= PAGE TEXT =
══════════
# Not good with relationships



## 1funcrazygal (Jan 5, 2010)

Hi, I have a few things to basically vent about and if I get advice then great.

I am 41 yo and have been in 4 long term relationships, and when I say long term, 1 year or less. That has been the extent of a long term relationship for me.

I have been in a relationship now for almost 2 years, which is a record for me. Most of my relationships end after approx 3 months when either "he" is driving me crazy or I just can't "deal" with a relationship followed by "he did...." which drove me crazy. Obviously I am the constant in all these relationships and "they" all can't be the problem. Yes there are people who are not a good fit, but everyone?? I was crazy about 2 of them but in the end (1st one-lied, 2nd one-I just couldn't communicate with tho I was nuts about him). I know this is going to rub some the wrong way, but I tend to like married men (ok only 2, but that is enough). For me, it was the fact I could have fun-but they always went home-thus not having to "deal" with the issues that "drove me crazy". I probably learned a lot of my bad habits from my mom, as she did the same sort of stuff. I want to break the bad habits. I know relationships aren't perfect, so why do I feel like as I look around, no one else seems to have issues like me??? I would love to hear similar stories and if anyone has turned that around and how.

I love my current bf although there are a few things that "drive me crazy". These are things that anyone else says I would love it if my BF did that. #1. He tells me he loves me ALL the time. ok I understand that you love me, but do you really need to tell me more than twice a day? #2. He wants to hold hands, kiss etc too much. I always wanted someone who was affectionate, but is there such a thing as too much?? I feel smothered at times, with these displays of affection. #3. I feel he needs to be together 24/7. I have spoken to him about it that I just need "me" time sometimes. Just to watch tv, play on the computer or read without him always underfoot. #4. He can be quite a yes man. I told him he should make decisions and not leave everything up to me such as what time to go here and where to go.

Other than those few issues, he is great. He doesn't drink, smoke, do drugs, not abusive. So what is my problem? Please give me suggestions of helpful reading material or what type of counselor to see. I really don't want to throw away another relationship because I can't handle it. It is a problem because sometimes I can brush it off, but when I am hormonal I guess. It just builds and I do all this self talk and drive myself crazy instead of being able to let it go. That has always been my personality and maybe it is too late to change it. But I so desperately don't want to get so irritated by these little things.


----------



## Blanca (Jul 25, 2008)
══════════
= DATA SEGMENT =
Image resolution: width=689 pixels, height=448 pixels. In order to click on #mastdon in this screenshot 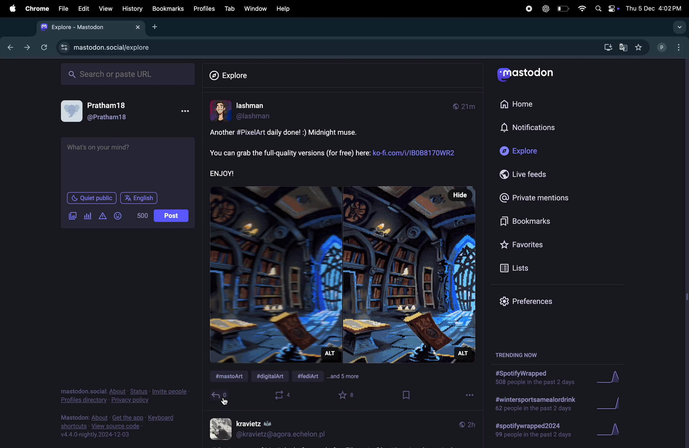, I will do `click(230, 377)`.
══════════
= CHALLENGE 1 =
According to the forum post, why was the writer drawn to married men? Answer in one to three sentences.
= CHALLENGE 2 =
Copy the forum post word for word, between "Other than those" and "(Jul 25, 2008)", inclusive.
Answer from the forum post alone, not the data.

= EXERCISE RESPONSE 1 =
She could have fun with them, but they always went home. That meant she never had to deal with the issues that drove her crazy.

= EXERCISE RESPONSE 2 =
Other than those few issues, he is great. He doesn't drink, smoke, do drugs, not abusive. So what is my problem? Please give me suggestions of helpful reading material or what type of counselor to see. I really don't want to throw away another relationship because I can't handle it. It is a problem because sometimes I can brush it off, but when I am hormonal I guess. It just builds and I do all this self talk and drive myself crazy instead of being able to let it go. That has always been my personality and maybe it is too late to change it. But I so desperately don't want to get so irritated by these little things.


----------



## Blanca (Jul 25, 2008)